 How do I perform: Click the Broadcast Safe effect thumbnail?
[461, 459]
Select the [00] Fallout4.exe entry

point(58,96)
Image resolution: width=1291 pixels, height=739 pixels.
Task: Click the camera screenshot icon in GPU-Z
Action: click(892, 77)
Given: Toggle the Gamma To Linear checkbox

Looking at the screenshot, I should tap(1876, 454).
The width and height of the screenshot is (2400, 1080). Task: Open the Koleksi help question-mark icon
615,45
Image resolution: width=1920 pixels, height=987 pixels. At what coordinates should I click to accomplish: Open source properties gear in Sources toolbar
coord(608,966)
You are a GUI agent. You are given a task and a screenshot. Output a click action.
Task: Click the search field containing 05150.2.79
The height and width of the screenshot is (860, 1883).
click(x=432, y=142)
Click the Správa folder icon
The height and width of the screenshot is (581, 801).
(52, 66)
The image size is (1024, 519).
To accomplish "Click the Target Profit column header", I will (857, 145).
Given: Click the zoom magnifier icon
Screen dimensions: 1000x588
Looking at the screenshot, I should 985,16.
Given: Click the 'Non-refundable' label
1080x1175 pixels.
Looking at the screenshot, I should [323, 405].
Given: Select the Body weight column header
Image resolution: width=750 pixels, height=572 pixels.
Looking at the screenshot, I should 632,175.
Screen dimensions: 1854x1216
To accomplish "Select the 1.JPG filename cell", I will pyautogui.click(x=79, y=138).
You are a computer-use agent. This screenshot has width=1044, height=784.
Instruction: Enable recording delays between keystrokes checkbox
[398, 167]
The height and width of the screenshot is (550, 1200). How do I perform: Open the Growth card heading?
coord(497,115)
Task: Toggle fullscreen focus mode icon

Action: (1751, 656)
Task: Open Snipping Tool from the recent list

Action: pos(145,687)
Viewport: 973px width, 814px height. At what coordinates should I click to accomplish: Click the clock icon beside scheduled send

☆ ☆ ☆ ☆ ☆

**Exercise goal:**
Write out the record lines from the line with "Select the [00] Fallout4.exe entry" to the line with "will pyautogui.click(x=79, y=138).", both included, as a numbered list, leaving out blank lines.

**Result:**
1. Select the [00] Fallout4.exe entry
2. point(58,96)
3. Image resolution: width=1291 pixels, height=739 pixels.
4. Task: Click the camera screenshot icon in GPU-Z
5. Action: click(892, 77)
6. Given: Toggle the Gamma To Linear checkbox
7. Looking at the screenshot, I should tap(1876, 454).
8. The width and height of the screenshot is (2400, 1080). Task: Open the Koleksi help question-mark icon
9. 615,45
10. Image resolution: width=1920 pixels, height=987 pixels. At what coordinates should I click to accomplish: Open source properties gear in Sources toolbar
11. coord(608,966)
12. You are a GUI agent. You are given a task and a screenshot. Output a click action.
13. Task: Click the search field containing 05150.2.79
14. The height and width of the screenshot is (860, 1883).
15. click(x=432, y=142)
16. Click the Správa folder icon
17. The height and width of the screenshot is (581, 801).
18. (52, 66)
19. The image size is (1024, 519).
20. To accomplish "Click the Target Profit column header", I will (857, 145).
21. Given: Click the zoom magnifier icon
22. Screen dimensions: 1000x588
23. Looking at the screenshot, I should 985,16.
24. Given: Click the 'Non-refundable' label
25. 1080x1175 pixels.
26. Looking at the screenshot, I should [323, 405].
27. Given: Select the Body weight column header
28. Image resolution: width=750 pixels, height=572 pixels.
29. Looking at the screenshot, I should 632,175.
30. Screen dimensions: 1854x1216
31. To accomplish "Select the 1.JPG filename cell", I will pyautogui.click(x=79, y=138).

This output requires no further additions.